▶ Text passage:
*-*-*
# Betye Saar artist context and auction value notes

Canonical page: https://appraisily.com/artist/betye-saar/
Profile generated: 2026-05-30T03:12:00.000Z
Quality: high confidence, strong sources

## Artist identity

- Nationality: American
- Movements: Black Arts Movement
- Common media: Assemblage, Printmaking (soft-ground etching, screenprinting), Sculpture, Collage, Installation

## About Betye Saar

Betye Saar (born 1926, Los Angeles) is an American assemblage artist, sculptor, and printmaker whose career spans more than six decades. She studied design at UCLA and turned to printmaking in the early 1960s, producing etchings that explored spirituality and cosmology. A transformative encounter with Joseph Cornell's assemblage boxes at the Pasadena Art Museum in 1967 shifted her practice toward collecting and arranging found objects into layered, narrative constructions. During the 1970s Saar became closely associated with the Black Arts Movement, creating works that confronted racial stereotypes and celebrated African American identity. Her art weaves together themes of mysticism, memory, family, and social justice, often reworking the same imagery and objects across decades. Saar's work is held in major museum collections including the Museum of Modern Art in New York. She is the mother of sculptor Alison Saar.
*-*-*
Source data:
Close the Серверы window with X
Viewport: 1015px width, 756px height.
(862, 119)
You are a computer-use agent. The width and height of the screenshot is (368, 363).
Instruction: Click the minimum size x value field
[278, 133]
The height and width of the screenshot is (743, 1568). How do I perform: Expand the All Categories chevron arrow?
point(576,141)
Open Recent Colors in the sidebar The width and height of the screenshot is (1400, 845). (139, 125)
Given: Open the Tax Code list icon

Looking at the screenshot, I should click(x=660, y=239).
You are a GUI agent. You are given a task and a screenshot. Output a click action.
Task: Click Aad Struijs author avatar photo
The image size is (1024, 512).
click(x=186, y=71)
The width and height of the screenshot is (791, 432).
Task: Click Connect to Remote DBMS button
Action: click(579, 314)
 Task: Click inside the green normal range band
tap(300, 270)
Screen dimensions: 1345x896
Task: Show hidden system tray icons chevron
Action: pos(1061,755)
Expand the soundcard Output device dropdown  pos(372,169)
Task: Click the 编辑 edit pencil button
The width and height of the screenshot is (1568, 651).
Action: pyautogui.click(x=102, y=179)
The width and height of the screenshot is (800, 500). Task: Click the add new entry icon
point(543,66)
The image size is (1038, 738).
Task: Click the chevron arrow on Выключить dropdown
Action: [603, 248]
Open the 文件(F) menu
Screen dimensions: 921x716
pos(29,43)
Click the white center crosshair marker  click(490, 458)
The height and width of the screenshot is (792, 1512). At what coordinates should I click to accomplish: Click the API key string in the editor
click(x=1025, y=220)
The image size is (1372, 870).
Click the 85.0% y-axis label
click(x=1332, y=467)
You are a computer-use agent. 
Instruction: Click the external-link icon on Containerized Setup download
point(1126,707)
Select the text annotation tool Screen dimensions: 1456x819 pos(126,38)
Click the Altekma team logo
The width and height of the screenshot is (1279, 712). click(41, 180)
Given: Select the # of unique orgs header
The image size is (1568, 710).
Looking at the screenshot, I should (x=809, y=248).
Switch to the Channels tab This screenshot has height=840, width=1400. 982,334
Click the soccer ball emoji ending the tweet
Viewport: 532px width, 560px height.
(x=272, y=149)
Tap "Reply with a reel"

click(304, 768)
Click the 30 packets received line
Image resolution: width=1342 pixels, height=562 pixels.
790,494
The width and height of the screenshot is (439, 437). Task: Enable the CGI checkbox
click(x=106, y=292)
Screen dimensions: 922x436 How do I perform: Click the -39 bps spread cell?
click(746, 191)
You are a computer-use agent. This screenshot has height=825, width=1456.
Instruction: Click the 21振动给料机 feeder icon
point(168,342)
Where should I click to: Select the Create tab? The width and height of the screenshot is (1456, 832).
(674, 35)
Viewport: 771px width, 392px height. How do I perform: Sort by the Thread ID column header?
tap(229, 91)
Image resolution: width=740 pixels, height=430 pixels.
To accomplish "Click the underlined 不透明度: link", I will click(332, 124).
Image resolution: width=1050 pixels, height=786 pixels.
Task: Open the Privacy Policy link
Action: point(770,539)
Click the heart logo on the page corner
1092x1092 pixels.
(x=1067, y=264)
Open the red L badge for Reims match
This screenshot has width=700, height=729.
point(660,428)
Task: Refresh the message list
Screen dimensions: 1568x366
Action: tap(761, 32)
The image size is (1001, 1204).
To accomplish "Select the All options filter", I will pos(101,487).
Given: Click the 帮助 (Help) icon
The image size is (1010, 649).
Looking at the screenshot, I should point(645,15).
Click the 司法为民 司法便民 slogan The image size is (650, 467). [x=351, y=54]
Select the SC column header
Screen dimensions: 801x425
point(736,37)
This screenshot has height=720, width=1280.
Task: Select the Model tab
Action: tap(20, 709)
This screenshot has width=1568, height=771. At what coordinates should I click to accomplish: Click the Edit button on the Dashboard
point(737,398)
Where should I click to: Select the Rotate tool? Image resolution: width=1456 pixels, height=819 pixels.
*-*-*
▶ Tasks to carry out:
- a) Using the Betye Saar profile, answer each question on its own line, marked (i), (ii), (iii).
(i) Which movement is listed for Saar?
(ii) At which museum and in what year did she encounter Joseph Cornell's assemblage boxes?
(iii) Which sculptor is named as her child?
- b) Decide whether each statement agrees with the Betye Saar profile. Answer yes or no, and quote the words from the profile that settle it.
(i) Saar studied design at UCLA.
(ii) Saar turned to printmaking in the late 1970s.
(iii) Saar's nationality is given as Canadian.
The listing is not needed for any of the work here.

▶ Expected responses:
- a)
(i) The Black Arts Movement.
(ii) At the Pasadena Art Museum, in 1967.
(iii) Alison Saar.

- b)
(i) Yes: "She studied design at UCLA"
(ii) No: "turned to printmaking in the early 1960s"
(iii) No: "Nationality: American"